While spending some time working with content types recently I have encountered the following error more times than I care to mention:
The security validation for this page is invalid. Click Back in your Web browser, refresh the page, and try your operation again.
This error has plagued me throughout my content type endeavours and continued to be displayed intermittently despite having searched the web and attempted the numerous approaches suggested (i.e. SPSecurity.RunWithElevatedPrivileges(), .AllowUnsafeUpdates = true & .FormDigestSettings.Enabled = false).
Having spent time looking deeper into this it appears that there was one technique I had failed to try and wouldn’t you just know it, this one (has so far) appeared to solve all my security problems.
If you are reading this then you are no doubt aware that for security reasons SharePoint protects the database by preventing a web application from updating unless it has passed security validation. All of the approaches mentioned above go some way towards this but the best way to update site data is to add a page directive and FormDigest control directly to the aspx form.
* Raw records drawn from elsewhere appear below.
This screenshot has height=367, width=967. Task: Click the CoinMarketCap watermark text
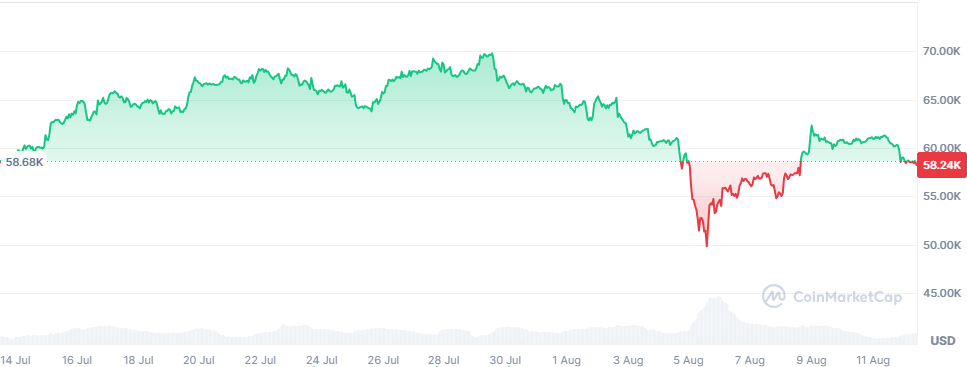tap(847, 297)
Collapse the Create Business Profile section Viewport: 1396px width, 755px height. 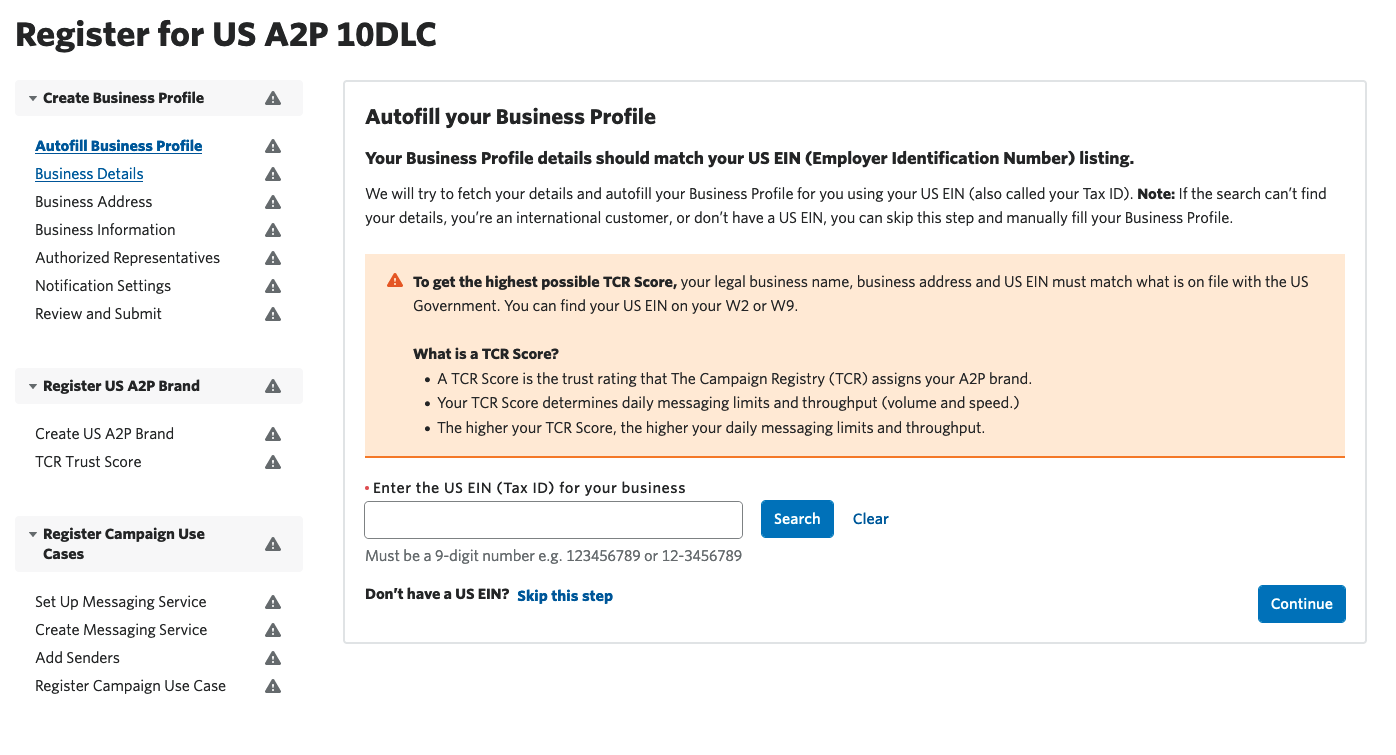pos(33,98)
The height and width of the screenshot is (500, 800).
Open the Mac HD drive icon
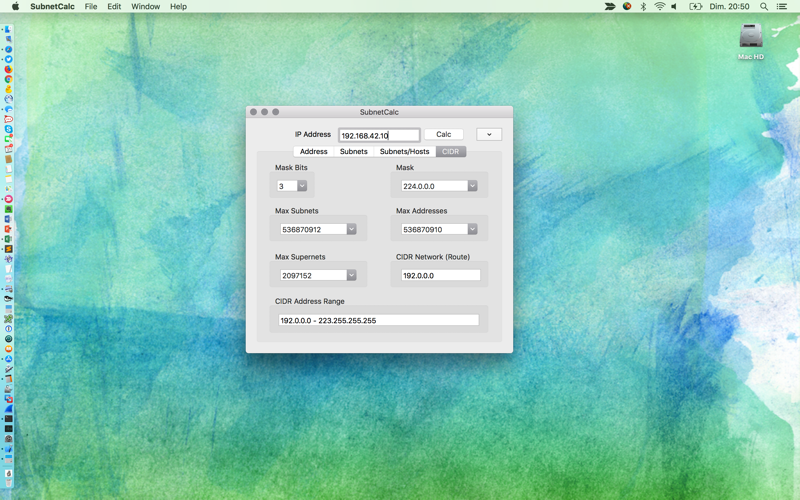pyautogui.click(x=751, y=37)
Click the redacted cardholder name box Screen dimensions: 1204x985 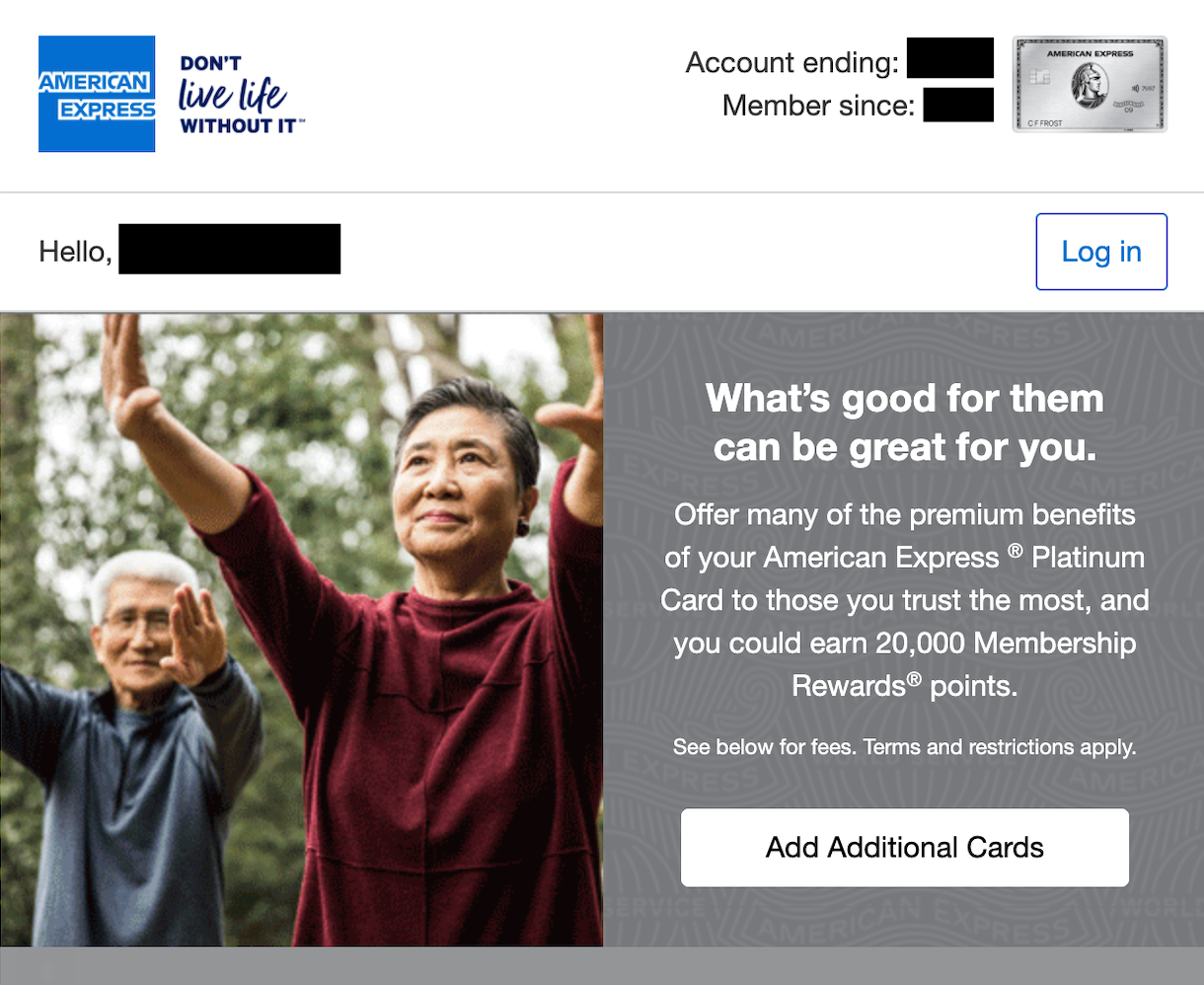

This can be done as follows:
Add page directive to top of aspx page:
<%@ Register Tagprefix=”SharePoint” Namespace=”Microsoft.SharePoint.WebControls” Assembly=”Microsoft.SharePoint, Version=188.8.131.52, Culture=neutral, PublicKeyToken=71e9bce111e9429c” %>
Add FormDigest control within form tags:
<form id=”Form1″ method=”post” runat=”server”>
<SharePoint:FormDigest ID=”spFormDigestControl” runat=”server”/>
With the above in place I was able to dispense with the .RunWithElevatedPrivileges anonymous method I had wrapped around my update code (in fact I had to or it continued to throw the same error error!).
This has certainly done the trick for me, but it took a little bit of trial and error before I managed to find it.